The Why Files celebrates decade of science exploration
In 1996, the World Wide Web was a desert.
In a world awash in Web sites, it might be hard to remember that there was once a time when the Web was new and the number of sites was orders of magnitude smaller than it is today.
But it was, and the realm of popular science on the Internet was no different. But that year, as part of a nascent, National Science Foundation-supported institute for science education, The Why Files made its debut exploring the science behind the news and set a tone and standard for popular science on the Web.
“What’s unique about The Why Files is captured in its tag line: ‘Science behind the news.’ Put another way, it is able to explain science at the precise moment that you and I have a need for it,” says Sharon Dunwoody, a University of Wisconsin–Madison professor of journalism who has used the site as a laboratory to study how people use the Web.
Now, the site, produced under the auspices of the UW–Madison Graduate School, is celebrating its first decade online. It is the oldest continuously produced popular science magazine published exclusively online and now reaches an audience of roughly 340,000 users per month.

- **DATA SECTION**

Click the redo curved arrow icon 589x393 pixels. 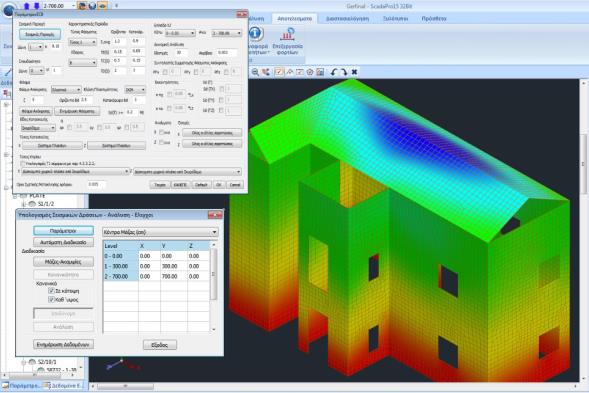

- **REQUIRED WORK**
A: From the article about The Why Files' first decade above, reproduce word for word the part that opens with the words containing "But it was, and" and closes with "use the Web.".
B: Pick up the article on The Why Files' first decade online and continue it after its final sentence.

- **RESPONSE LIST**
A:
But it was, and the realm of popular science on the Internet was no different. But that year, as part of a nascent, National Science Foundation-supported institute for science education, The Why Files made its debut exploring the science behind the news and set a tone and standard for popular science on the Web.
“What’s unique about The Why Files is captured in its tag line: ‘Science behind the news.’ Put another way, it is able to explain science at the precise moment that you and I have a need for it,” says Sharon Dunwoody, a University of Wisconsin–Madison professor of journalism who has used the site as a laboratory to study how people use the Web.

B:
With hundreds of articles on various aspects of science, math and technology, and winning numerous awards and accolades along the way, the project represents one of the deepest archives of popular science on the Internet.
“When we started, our intent was to demystify science and make it accessible to anyone,” says Terry Devitt, Why Files editor and one of the co-founders of the project. “That’s still our mission. More than ever, people need to know about science, how it works, what it can tell us about the natural world, and what its limits are. We all should be able to do that without having to be card-carrying scientists.”
Each week, The Why Files produces a new illustrated feature on some aspect of science. During 10 years, it has covered just about everything under the sun and beyond using events in the news as a basis for peeling back the veneer of data, statistics and jargon that tends to exclude most people from the scientific enterprise.
From the evolution wars and global warming to DNA fingerprinting and cloning, The Why Files, Dunwoody notes, details the science that underpins controversy as well as the technologies that govern the modern world.
“We lay folks cope with our dense information environment by attending to information only when we need that information,” says Dunwoody. “Most traditional popular science outlets provide information when they think the time is right, not when their readers or viewers need it. By pegging their science to the news of the day, The Why Files upends that traditional notion and explains the science of an issue at the very moment that we become alert to that issue. There is no better way to help the public understand what is going on.”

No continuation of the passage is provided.